Off The Wire
LME copper set for best quarter in nearly a decade
SINGAPORE, June 30 (Reuters) - London copper prices on Tuesday were on track for their best quarter in nearly a decade, on demand recovery in top consumer China, massive global stimulus and tight supplies.
Three-month copper on the London Metal Exchange (LME) rose 0.7% to $6,006 a tonne by 0708 GMT, up 21% on a quarterly basis, its best since the quarter ended September 2010.
The most-traded August copper contract on the Shanghai Futures Exchange (ShFE) ended up 0.9% to 48,790 yuan ($6,902.16) a tonne and was up 24.7% so far this quarter, its best since the last quarter of 2009.

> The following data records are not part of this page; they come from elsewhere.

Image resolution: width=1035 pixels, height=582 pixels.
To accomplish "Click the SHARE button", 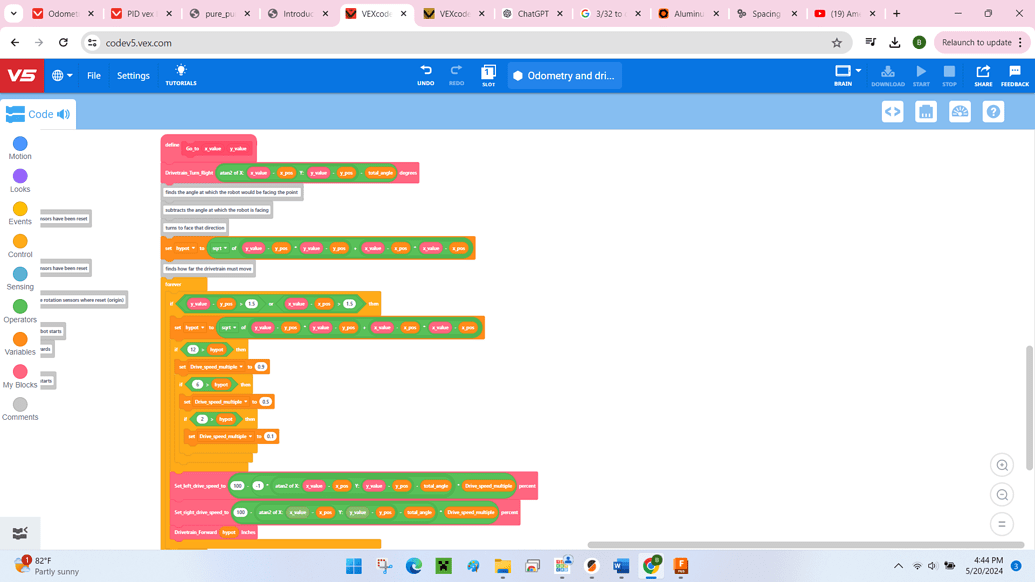I will (983, 74).
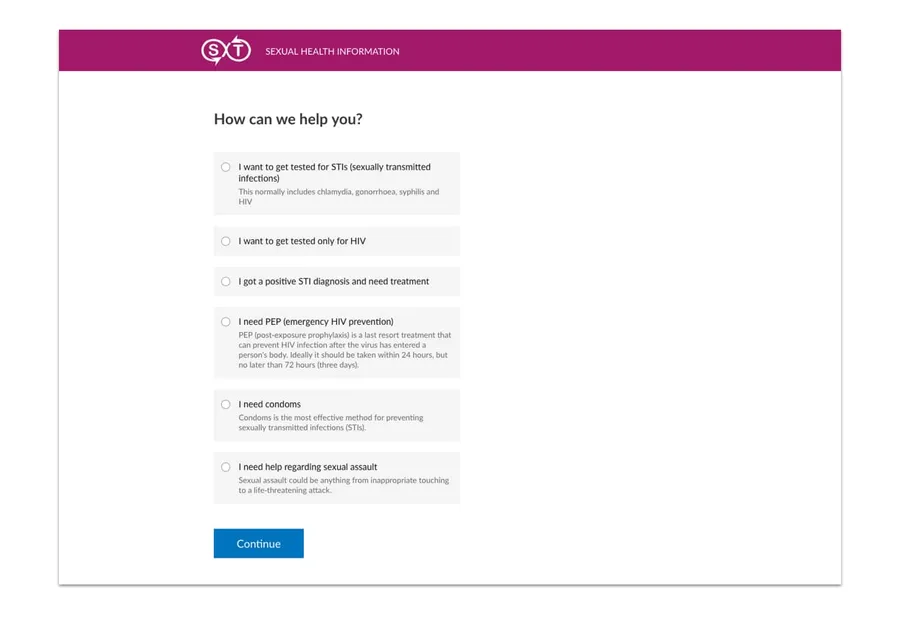The image size is (900, 620).
Task: Pick the 'I need condoms' radio button
Action: pos(226,404)
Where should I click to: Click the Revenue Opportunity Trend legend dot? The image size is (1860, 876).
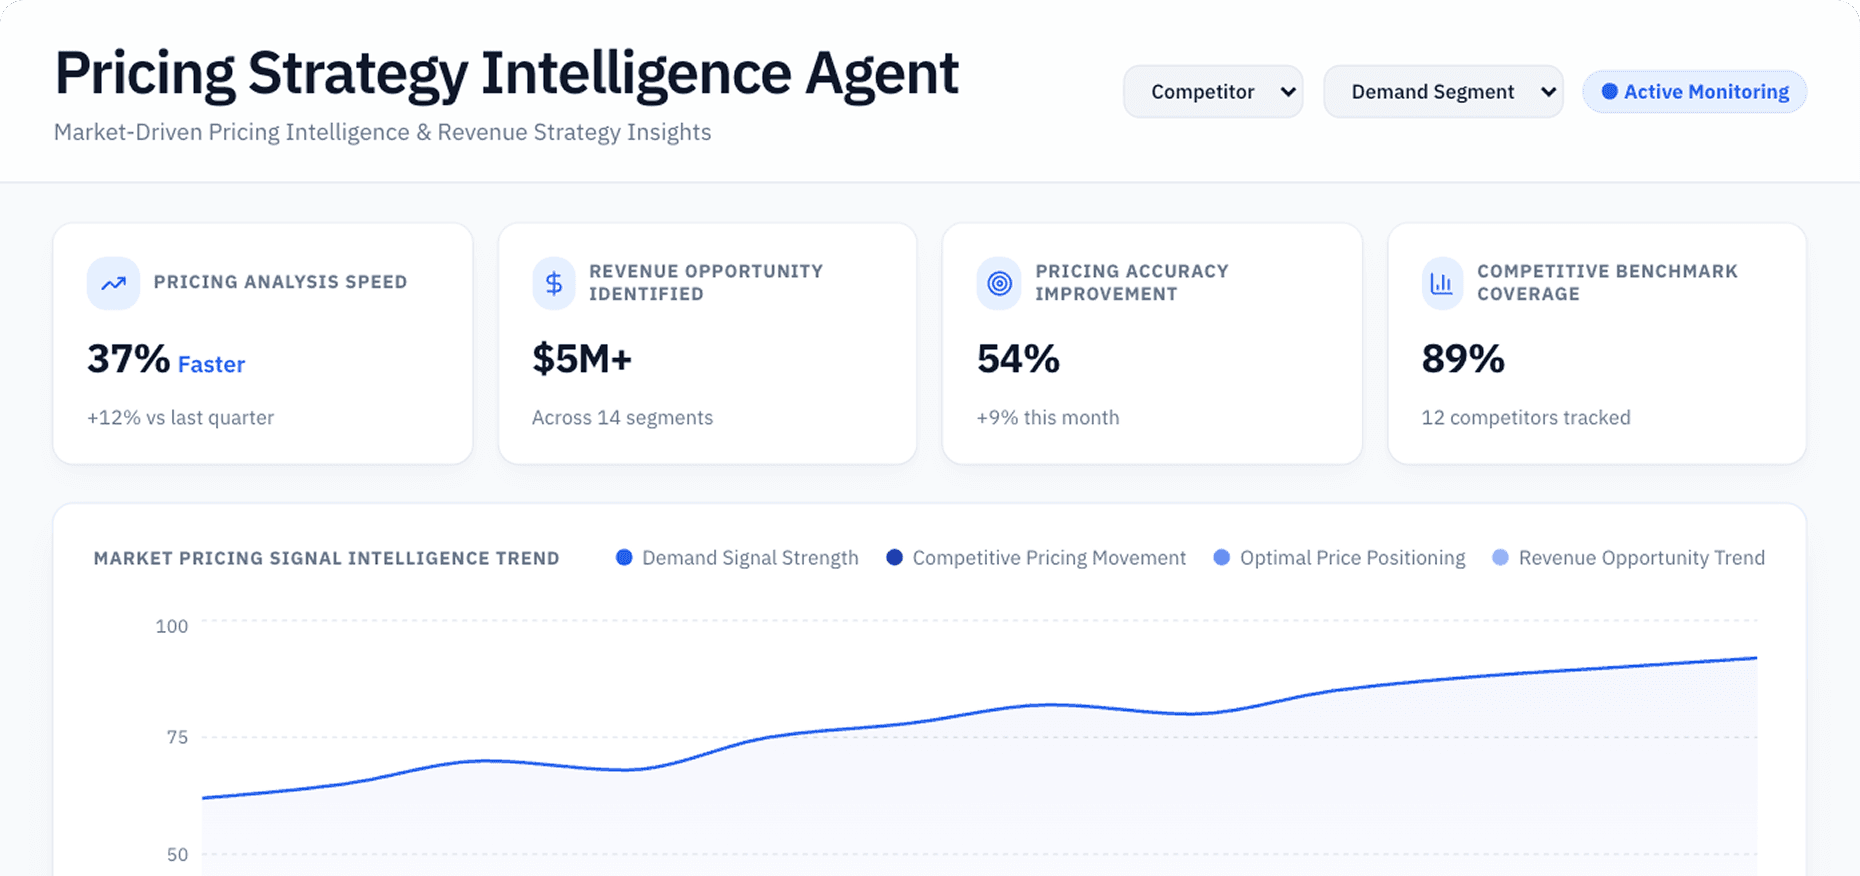click(x=1500, y=557)
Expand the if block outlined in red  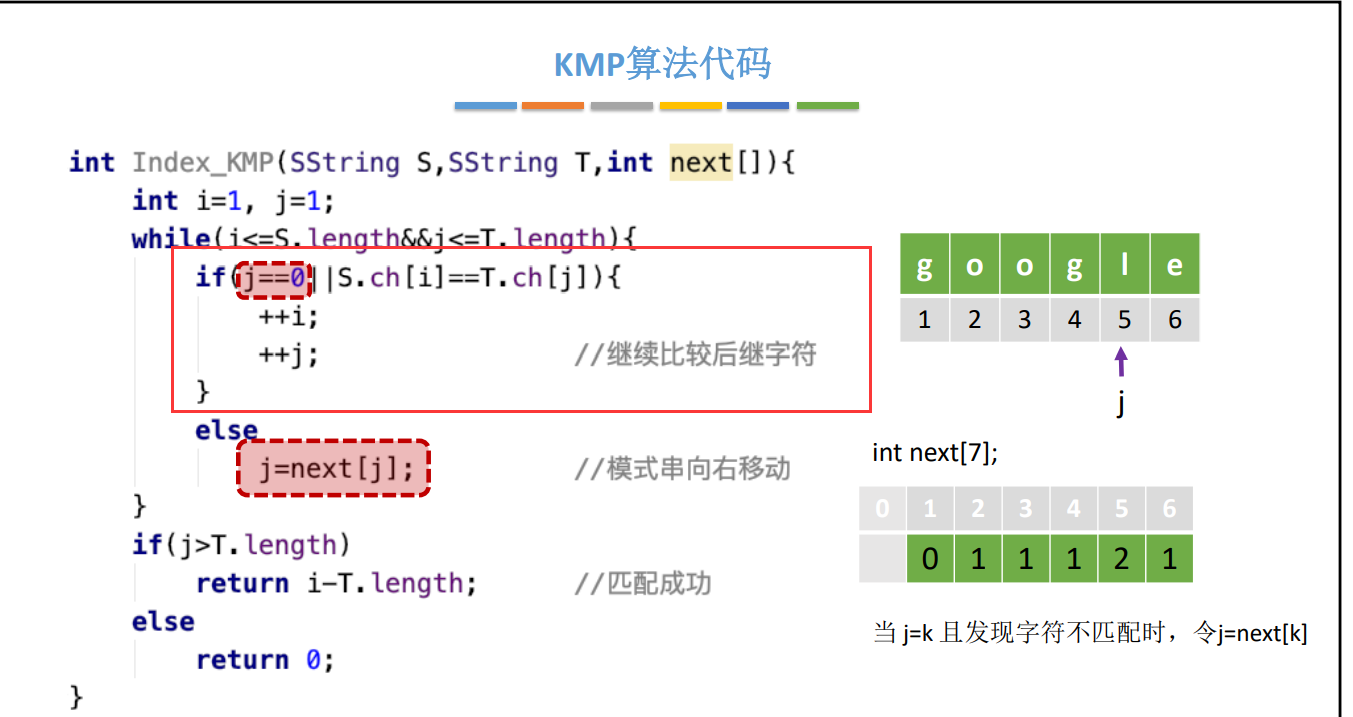click(x=520, y=330)
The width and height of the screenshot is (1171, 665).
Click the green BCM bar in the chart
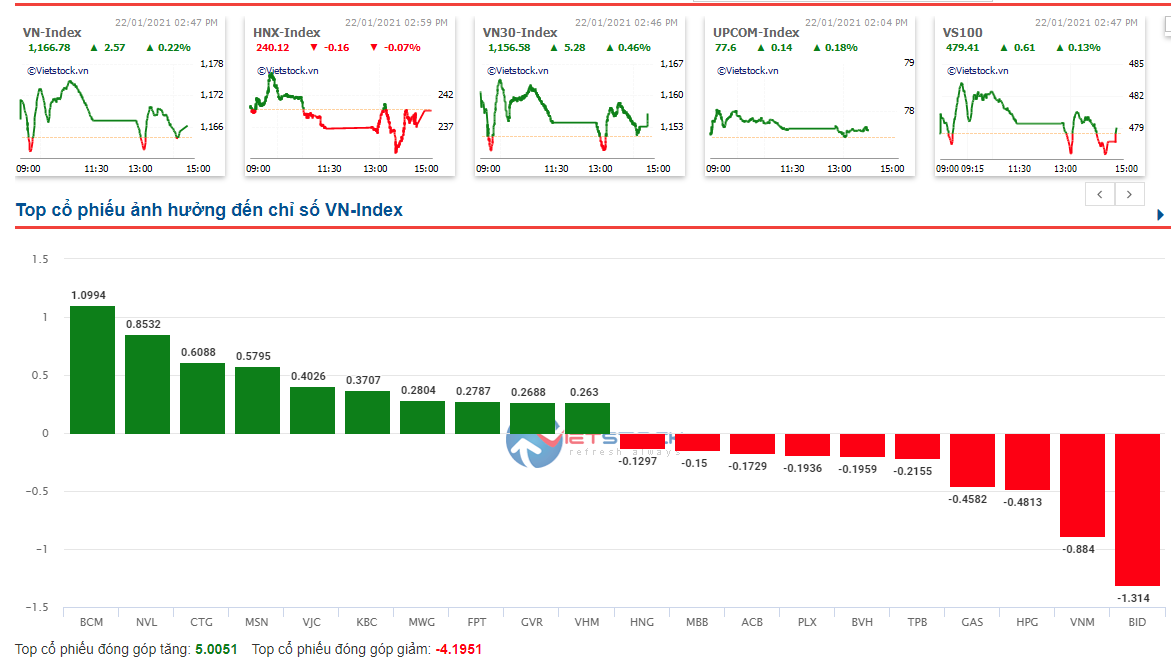(92, 370)
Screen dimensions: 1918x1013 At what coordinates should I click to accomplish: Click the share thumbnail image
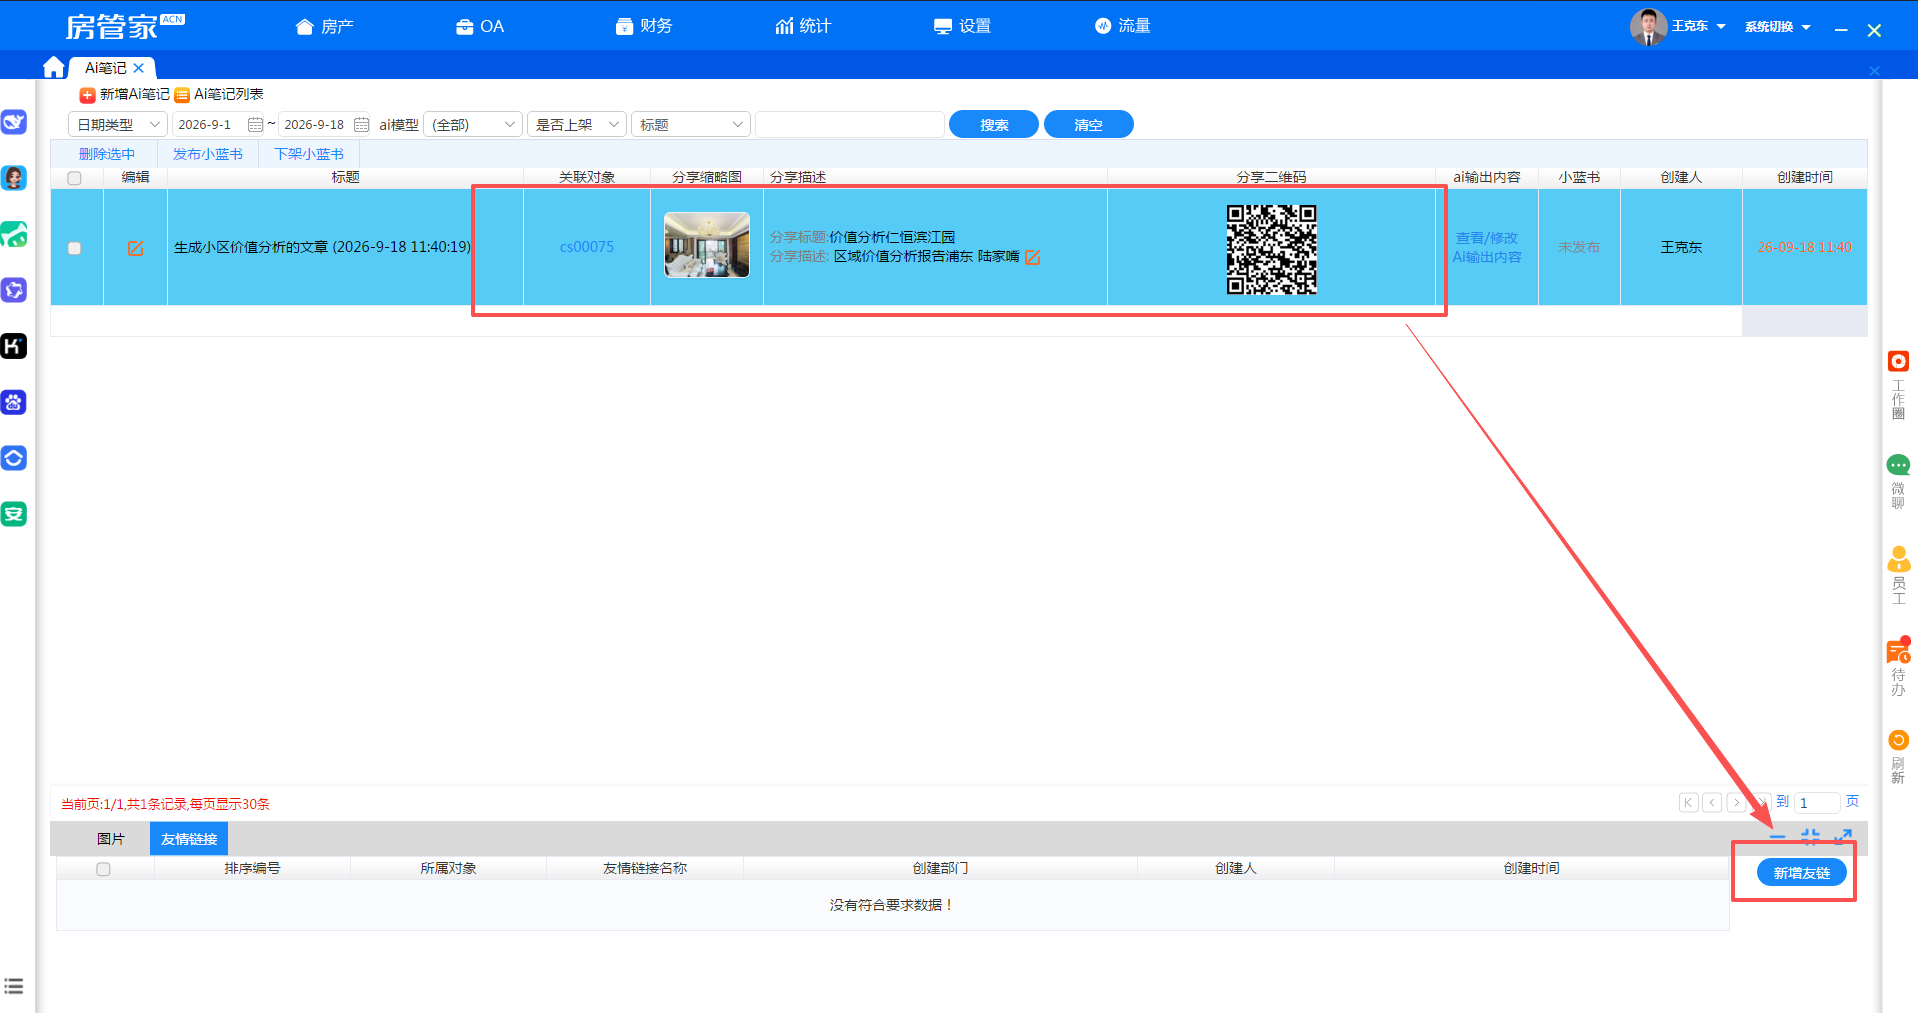point(707,245)
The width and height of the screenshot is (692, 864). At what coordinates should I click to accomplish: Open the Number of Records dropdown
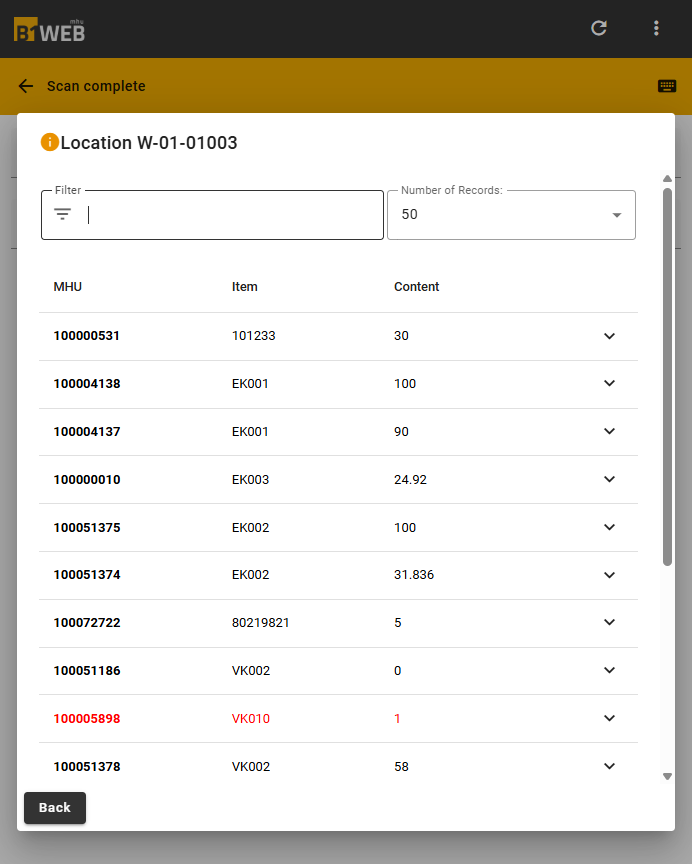coord(511,215)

Copper prices have been supported by hopes of stimulus, low inventories and a weaker U.S. dollar , making green-back denominated metals cheaper for buyers using other currencies.
"As long as you see inventories stay low or dwindling, prices will go up," said a metals trader based in Singapore, adding that Commodity Trading Advisor funds were buying automatically at the $6,006 price level.
Factory activity in China quickened faster in June, beating expectations, while the total new orders index also brightened, suggesting that domestic demand is picking up.
However, export orders continued to contract in June and factories cut jobs for the second time since they reopened, indicating that the COVID-19 crisis will drag on growth for some time.
* OTHER METALS: LME aluminium rose 0.1% to $1,611 a tonne and nickel advanced 0.2% to $12,825 a tonne. In Shanghai, aluminium closed at its highest since Jan. 21 at 13,830 yuan a tonne and lead ended at a five-month high.
* TECHNICALS: Three-month LME copper may test a resistance level of $6,075 a tonne this week, a break above could open the way towards $6,343, said Reuters technical analyst Wang Tao.